My first exposure to WordPerfect occurred a long time ago. If I recall correctly, it was in law school and I was introduced to version 5.1 by the editor of our international law review, Jim Meyer. He and I were working on a project for the law review, and I remember Jim telling me, “It’s really easy to use.”
I wasn’t concerned about ease of use. Back in high school I had cut my teeth on WordStar, a word processing application that originally ran on the CP/M operating system and then on DOS. WordStar was tough to learn, but I will say that when push came to shove, WordStar could do some things that its competitors couldn’t. It might take you a year to figure out how, but it could get the job done.
Anyway, ever since that experience in law school, I have marveled at how WordPerfect has managed to hang on to a healthy share of the legal market, even while its marketshare in other industries has all but vanished completely. Microsoft Word has become the dominant word processor in the Windows world, but it hasn’t been able to force its way into the legal profession. It has made significant inroads, but WordPerfect is still holding its own.
So what does this mean for a Mac user? Not a whole lot. We Mac guys have Word, and we can use Apple’s own Pages application as well. The problem, though, is that neither of these are compatible with WordPerfect files. So, as the lone Mac user in a law office that uses WordPerfect, I have a couple of challenges.

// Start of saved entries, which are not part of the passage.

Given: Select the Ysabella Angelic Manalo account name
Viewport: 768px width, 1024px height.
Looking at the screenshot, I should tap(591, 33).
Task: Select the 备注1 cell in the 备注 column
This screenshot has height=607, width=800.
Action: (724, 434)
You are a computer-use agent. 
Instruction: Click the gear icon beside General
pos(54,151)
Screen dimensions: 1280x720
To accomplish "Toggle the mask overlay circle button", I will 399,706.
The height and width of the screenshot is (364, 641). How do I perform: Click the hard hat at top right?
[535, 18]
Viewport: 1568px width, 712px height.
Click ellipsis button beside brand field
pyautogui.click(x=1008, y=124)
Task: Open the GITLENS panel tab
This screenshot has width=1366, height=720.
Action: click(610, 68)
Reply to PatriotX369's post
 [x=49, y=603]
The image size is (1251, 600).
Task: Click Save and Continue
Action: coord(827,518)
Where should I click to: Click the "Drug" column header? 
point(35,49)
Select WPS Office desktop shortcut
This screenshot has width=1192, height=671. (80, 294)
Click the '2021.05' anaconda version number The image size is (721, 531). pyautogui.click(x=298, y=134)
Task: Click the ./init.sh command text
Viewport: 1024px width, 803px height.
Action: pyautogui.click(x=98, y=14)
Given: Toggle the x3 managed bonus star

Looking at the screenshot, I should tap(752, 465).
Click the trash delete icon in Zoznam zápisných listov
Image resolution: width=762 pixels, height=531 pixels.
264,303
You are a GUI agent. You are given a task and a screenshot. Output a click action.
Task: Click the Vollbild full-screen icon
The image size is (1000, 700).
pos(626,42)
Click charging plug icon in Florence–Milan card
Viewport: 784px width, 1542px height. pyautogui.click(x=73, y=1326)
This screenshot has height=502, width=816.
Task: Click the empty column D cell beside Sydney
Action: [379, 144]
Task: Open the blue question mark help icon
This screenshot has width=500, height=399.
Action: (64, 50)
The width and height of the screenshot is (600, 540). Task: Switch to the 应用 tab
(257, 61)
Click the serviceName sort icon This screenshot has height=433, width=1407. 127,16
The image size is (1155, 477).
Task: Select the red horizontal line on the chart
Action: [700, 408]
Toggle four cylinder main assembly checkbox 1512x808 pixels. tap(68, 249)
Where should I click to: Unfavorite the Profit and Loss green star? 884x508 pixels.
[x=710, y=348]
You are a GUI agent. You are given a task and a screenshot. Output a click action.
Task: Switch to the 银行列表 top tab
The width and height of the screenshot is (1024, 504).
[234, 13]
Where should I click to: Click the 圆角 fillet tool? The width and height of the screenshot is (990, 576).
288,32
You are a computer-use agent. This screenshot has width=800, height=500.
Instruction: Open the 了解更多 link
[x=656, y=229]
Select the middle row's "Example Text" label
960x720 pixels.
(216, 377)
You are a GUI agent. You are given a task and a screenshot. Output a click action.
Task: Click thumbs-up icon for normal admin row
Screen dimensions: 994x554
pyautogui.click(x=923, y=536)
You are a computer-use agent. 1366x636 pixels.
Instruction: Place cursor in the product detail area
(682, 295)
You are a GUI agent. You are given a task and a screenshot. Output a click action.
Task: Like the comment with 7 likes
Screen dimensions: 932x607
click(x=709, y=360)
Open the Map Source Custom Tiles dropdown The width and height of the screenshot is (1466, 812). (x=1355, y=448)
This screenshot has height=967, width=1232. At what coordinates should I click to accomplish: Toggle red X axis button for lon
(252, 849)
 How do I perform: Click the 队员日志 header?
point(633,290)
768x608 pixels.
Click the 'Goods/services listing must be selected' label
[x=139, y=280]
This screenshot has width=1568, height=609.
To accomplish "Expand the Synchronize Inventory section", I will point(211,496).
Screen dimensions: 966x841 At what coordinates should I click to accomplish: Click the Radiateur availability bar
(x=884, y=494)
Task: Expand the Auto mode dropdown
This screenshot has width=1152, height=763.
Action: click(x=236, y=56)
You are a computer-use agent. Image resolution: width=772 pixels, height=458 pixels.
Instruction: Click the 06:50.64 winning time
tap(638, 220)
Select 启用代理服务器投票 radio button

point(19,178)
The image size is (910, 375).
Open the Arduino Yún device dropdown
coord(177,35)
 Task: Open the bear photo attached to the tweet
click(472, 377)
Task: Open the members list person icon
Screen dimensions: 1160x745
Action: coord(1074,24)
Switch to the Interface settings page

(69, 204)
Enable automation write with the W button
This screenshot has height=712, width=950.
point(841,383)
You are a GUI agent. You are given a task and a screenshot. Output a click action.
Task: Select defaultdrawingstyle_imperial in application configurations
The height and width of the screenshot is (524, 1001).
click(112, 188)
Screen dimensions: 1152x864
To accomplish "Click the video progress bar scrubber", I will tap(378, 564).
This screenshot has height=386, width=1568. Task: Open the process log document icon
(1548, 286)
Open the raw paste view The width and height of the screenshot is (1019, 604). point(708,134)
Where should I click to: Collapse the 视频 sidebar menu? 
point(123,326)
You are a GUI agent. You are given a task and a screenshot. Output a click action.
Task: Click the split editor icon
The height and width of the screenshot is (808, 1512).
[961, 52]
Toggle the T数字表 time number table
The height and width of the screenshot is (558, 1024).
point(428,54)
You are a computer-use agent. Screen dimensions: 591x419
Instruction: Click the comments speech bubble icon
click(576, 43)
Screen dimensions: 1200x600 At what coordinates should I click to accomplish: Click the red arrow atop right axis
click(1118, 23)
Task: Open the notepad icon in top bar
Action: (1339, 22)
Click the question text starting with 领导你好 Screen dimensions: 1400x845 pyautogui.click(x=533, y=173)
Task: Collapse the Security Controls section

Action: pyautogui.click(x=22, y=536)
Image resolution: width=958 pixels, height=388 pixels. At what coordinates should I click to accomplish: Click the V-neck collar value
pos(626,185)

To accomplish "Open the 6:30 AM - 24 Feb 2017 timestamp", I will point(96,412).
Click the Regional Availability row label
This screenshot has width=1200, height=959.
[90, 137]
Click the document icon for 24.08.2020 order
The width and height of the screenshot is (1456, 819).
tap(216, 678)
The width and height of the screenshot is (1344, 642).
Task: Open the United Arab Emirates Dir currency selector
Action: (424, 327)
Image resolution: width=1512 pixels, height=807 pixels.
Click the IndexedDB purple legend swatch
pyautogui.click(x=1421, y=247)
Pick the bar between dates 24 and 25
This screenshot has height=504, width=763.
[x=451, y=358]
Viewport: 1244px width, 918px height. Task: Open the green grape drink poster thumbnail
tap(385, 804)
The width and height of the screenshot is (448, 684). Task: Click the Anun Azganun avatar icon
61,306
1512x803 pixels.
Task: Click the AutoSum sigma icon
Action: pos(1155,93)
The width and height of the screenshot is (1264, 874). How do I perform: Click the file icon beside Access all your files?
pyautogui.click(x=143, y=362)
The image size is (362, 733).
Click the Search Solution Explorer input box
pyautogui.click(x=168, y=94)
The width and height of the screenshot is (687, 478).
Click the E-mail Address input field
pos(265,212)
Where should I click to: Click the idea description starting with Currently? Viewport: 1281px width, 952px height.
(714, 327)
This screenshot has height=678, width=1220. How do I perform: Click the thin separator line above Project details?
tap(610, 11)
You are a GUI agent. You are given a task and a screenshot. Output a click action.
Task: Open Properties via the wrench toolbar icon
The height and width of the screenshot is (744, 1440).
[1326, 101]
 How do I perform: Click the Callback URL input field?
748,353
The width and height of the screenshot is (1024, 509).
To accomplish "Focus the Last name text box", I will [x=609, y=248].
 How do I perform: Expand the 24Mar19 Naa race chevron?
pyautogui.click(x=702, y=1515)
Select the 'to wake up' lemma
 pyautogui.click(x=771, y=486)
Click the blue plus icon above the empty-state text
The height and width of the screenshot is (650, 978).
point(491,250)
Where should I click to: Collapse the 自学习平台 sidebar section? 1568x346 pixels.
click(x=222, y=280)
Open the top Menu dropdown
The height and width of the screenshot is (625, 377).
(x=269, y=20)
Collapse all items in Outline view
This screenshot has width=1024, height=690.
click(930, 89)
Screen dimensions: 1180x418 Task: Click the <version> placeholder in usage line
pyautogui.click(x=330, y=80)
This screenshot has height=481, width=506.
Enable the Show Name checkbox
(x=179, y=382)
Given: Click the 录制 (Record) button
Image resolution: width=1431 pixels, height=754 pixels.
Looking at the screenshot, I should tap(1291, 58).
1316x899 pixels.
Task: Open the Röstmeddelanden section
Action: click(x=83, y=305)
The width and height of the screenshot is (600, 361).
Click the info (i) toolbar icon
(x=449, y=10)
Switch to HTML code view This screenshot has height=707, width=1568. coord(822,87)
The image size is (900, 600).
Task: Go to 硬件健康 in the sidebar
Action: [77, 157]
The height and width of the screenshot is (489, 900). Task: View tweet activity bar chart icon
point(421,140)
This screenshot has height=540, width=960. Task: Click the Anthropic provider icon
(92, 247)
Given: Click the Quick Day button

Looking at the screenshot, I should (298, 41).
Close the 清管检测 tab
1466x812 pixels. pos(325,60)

First, since we have a central file server, all my work is (and should be) stored there. If I was hit by a falling satellite and knocked out for a few months, others in the firm should be able to access the files on the server that I’ve created. But they wouldn’t be able to open documents saved in the format created by Pages. That’s a problem.
The second challenge is opening and reading WordPerfect files. Fortunately, there’s an inexpensive solution: WordPerfect Viewer. Ten bucks lets you buy this app, which will open WordPerfect files, let you copy the text, and then you can paste it into Pages (or Word). Unfortunately, it doesn’t preserve formatting, and some (or a lot) clean-up is required. The solution is not perfect, but it’s definitely workable.
With the second challenge solved, it’s back to the first problem. Pages has the ability to export files to Word and Rich Text Format, but not to WordPerfect. More recent versions of WordPerfect can open Word and RTF files, but again you run into the issue of formatting and the need to clean up problems caused by the incompatible file formats.
In an ideal world, we would have a unified, open source file format that all word processing apps use—just as we have HTML for web sites. Until then, we will have to make do with these workarounds. Of course, I could solve the whole set of problems by just using a Windows system, but where’s the fun in that?